Unfortunately, the file can only be sent in an .xls format, but my end goal is to convert it to a CSV.

I know that Invoke-WebRequest is supposed to do this, and my command for that is:

Invoke-WebRequest -Uri $ExcelLink -OutFile 'C:\Temp\FileName.xls'.

I have also tried the following:

(New-Object System.Net.WebClient).DownloadFile($ExcelLink,'C:\Temp\FileName.xls')

I have tried setting the export to be both .xls and .csv, and it appears I can only get the raw HTML code, instead of the file to download. In the screenshots below the left is exporting as .csv, and the right is .xls:

output from the web requests

I have done a decent amount of research already, and the most helpful link was this Stackoverflow post.

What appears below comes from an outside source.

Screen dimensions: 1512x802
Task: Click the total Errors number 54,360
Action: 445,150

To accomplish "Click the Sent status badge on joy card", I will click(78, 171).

The link from the email does not contain the file name. I stripped out a good amount from the URL, but it looks something like this:

https://_______.com/f/a/vl6K...hRdg~~/AA...gA~/RgRnjCy...QAAAM-

I have tried adding the file name to the end of the URL and for some reason it just redirects to Google.

Does anybody know of a way to get only the file content that automatically starts downloading when entering the URL in a browser?


Solution

  • For anybody finding this in the future, I was able to find a solution to this. First, do an Invoke-WebRequest on the URL from the email. Then, look into the RawContent attribute. This may be different for each request, but for my specific request there was section of javascript where there was a variable defined as downloadUrl. Using that URL in another Invoke-WebRequest I was able to successfully download the file.

    Here is some sample code, which works for my specific website request. Hopefully this will help somebody troubleshoot in the future.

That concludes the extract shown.